Kentucky Arts Council

State agency overview
- Formed: 1966; 60 years ago
- Jurisdiction: Commonwealth of Kentucky
- Headquarters: Frankfort, Kentucky
- State agency executive: Chris Cathers, Executive Director;
- Parent department: Kentucky Tourism, Arts and Heritage Cabinet
- Website: artscouncil.ky.gov

= Kentucky Arts Council =

Kentucky state arts agency

The Kentucky Arts Council, established in 1966, is the Kentucky state arts agency, and is responsible for developing and promoting support for the arts in Kentucky. Part of the Kentucky Tourism, Arts and Heritage Cabinet, the Kentucky Arts Council is publicly funded by the Kentucky General Assembly and the National Endowment for the Arts, an independent agency of the United States federal government. The council's 14-person board of directors serve four-year terms.

==History==
In 2016 the council's budget was cut by $170,00, spread over two and a half years. Its budget had been $3.7 million. The following year the National Endowment for the Arts awarded $746,500 to the council, a 5% increase from 2016 funding.

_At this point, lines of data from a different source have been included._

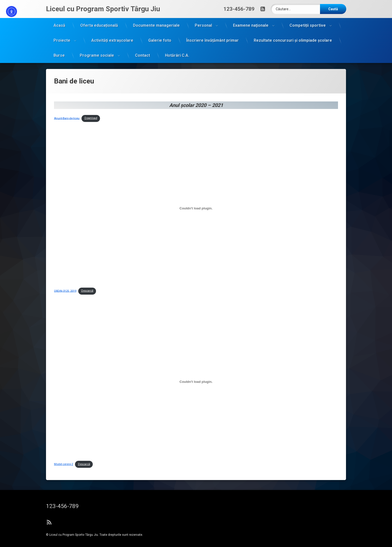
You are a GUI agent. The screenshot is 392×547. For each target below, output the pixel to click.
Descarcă (87, 263)
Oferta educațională (99, 21)
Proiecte (62, 36)
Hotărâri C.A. (177, 51)
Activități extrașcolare (112, 36)
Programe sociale (97, 51)
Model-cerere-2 (64, 437)
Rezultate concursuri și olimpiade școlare (293, 36)
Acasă (59, 21)
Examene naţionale (251, 21)
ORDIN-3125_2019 (65, 263)
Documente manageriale (156, 21)
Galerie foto (160, 36)
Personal (203, 21)
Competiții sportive (308, 21)
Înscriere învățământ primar (212, 36)
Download (91, 90)
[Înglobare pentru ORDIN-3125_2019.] (196, 181)
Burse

In March 2019 the council took on a new executive director, Chris Cathers. He had been interim executive director since 2017.

In January 2021 the council honored the nine 2020 recipients of the Kentucky Governor's Awards in the Arts in a virtual ceremony. The Awards have been given since 1977.

In May 2021 it was announced that Kentucky would receive more than $800,000 in federal funding to support recovery of the state's arts industry as it recovers from the COVID-19 pandemic in Kentucky. The council will determine how the funding will be distributed to arts organizations in Kentucky.